À un tel rythme, le taux d'accident est faramineux. « 63% des livreurs ont déjà eu un accident, la moitié d'entre eux ont dû consulter ou aller aux urgences », indique un rapport de la maison des coursiers, en collaboration avec Médecins du monde. « Les risques sont nombreux. Les saisons où il pleut beaucoup, les routes sont glissantes. On met notre vie en danger », raconte Bilal. « En 2017 ou 2018, je me suis fait opérer du genou gauche. J'ai fait plusieurs chutes. Je suis allé aux urgences. Mais il n'y a aucune couverture. »

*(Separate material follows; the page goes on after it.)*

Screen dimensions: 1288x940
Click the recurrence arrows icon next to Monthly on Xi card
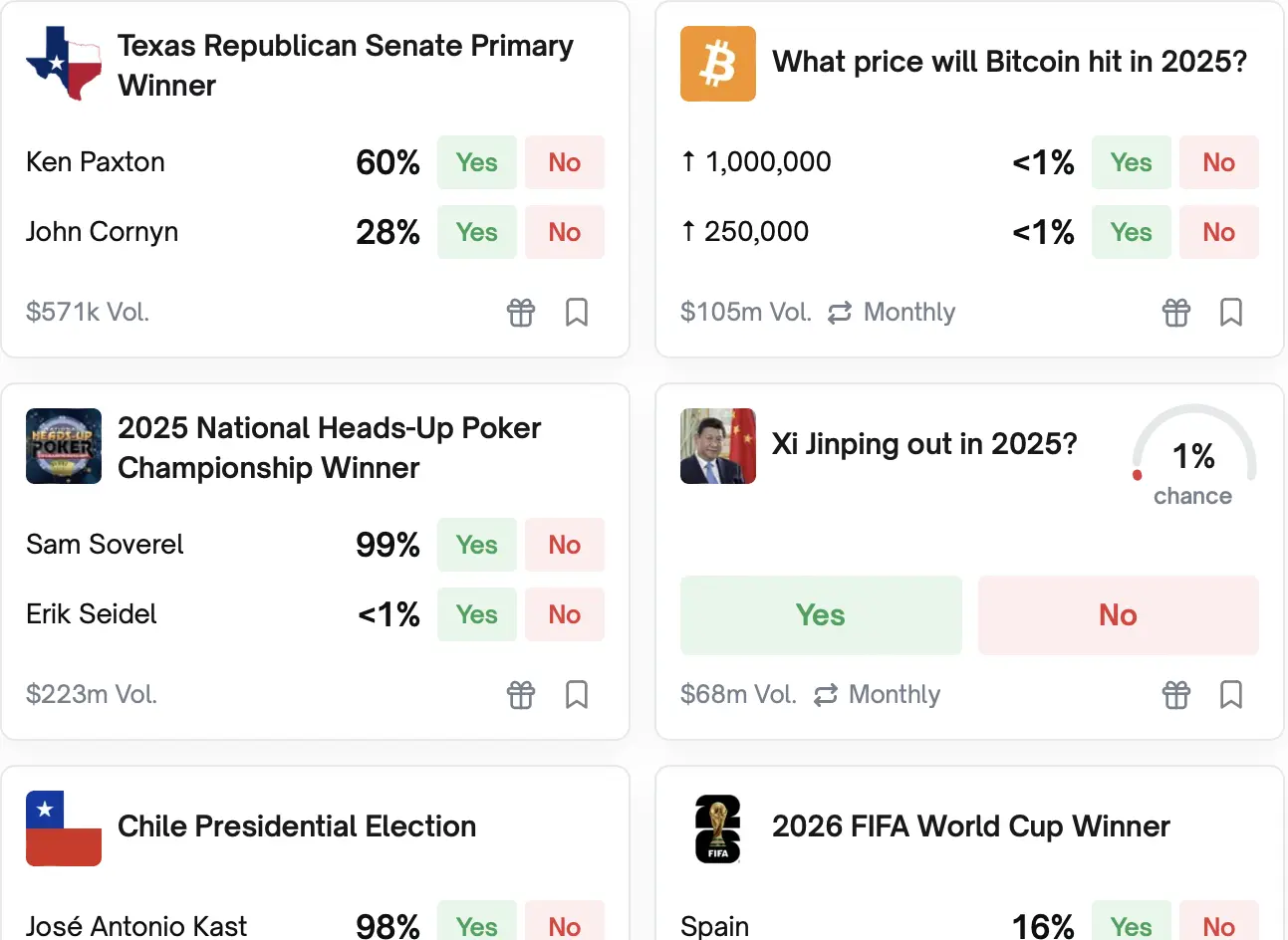pyautogui.click(x=824, y=694)
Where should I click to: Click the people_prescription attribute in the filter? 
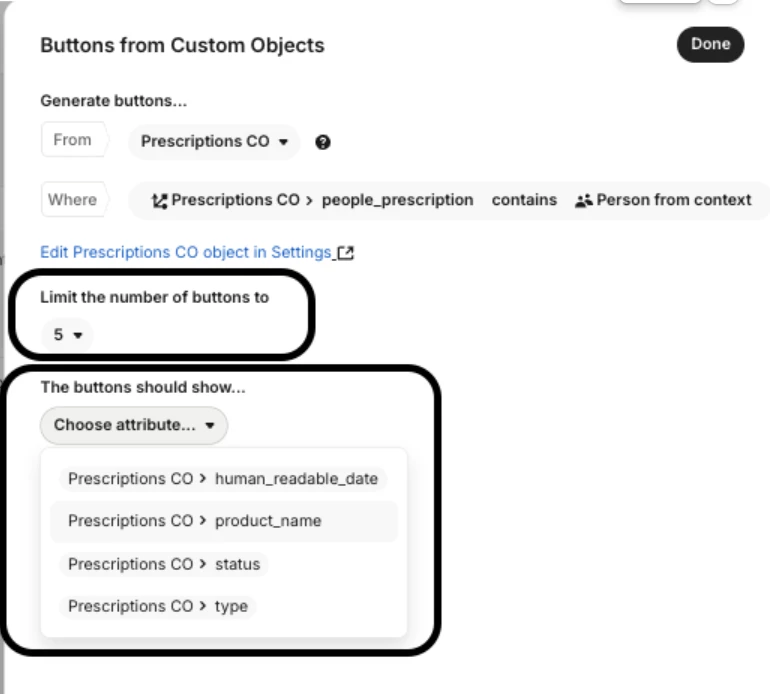pyautogui.click(x=397, y=200)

Les livreurs, les chauffeurs de taxi, et bien d'autres travailleurs de la gig economy (l’économie des petits boulots) exigent que l'État intervienne pour garantir leurs droits. Fin 2020, Jean-Yves Frouin, ancien président de la chambre sociale de la Cour de cassation, remet un rapport commandé par le gouvernement : Réguler les plateformes numériques de travail. Les négociations, qui devaient en découler en 2021, ont donné lieu à un accord minimaliste en avril 2023, pourtant qualifié “d'historique”. Si l'appel des travailleurs reste largement ignoré et la situation des réfugiés très peu discutée, c’est qu'il faudrait passer par une régulation profonde de ces plateformes numériques. Une démarche à l'opposé du projet libéral d'En Marche.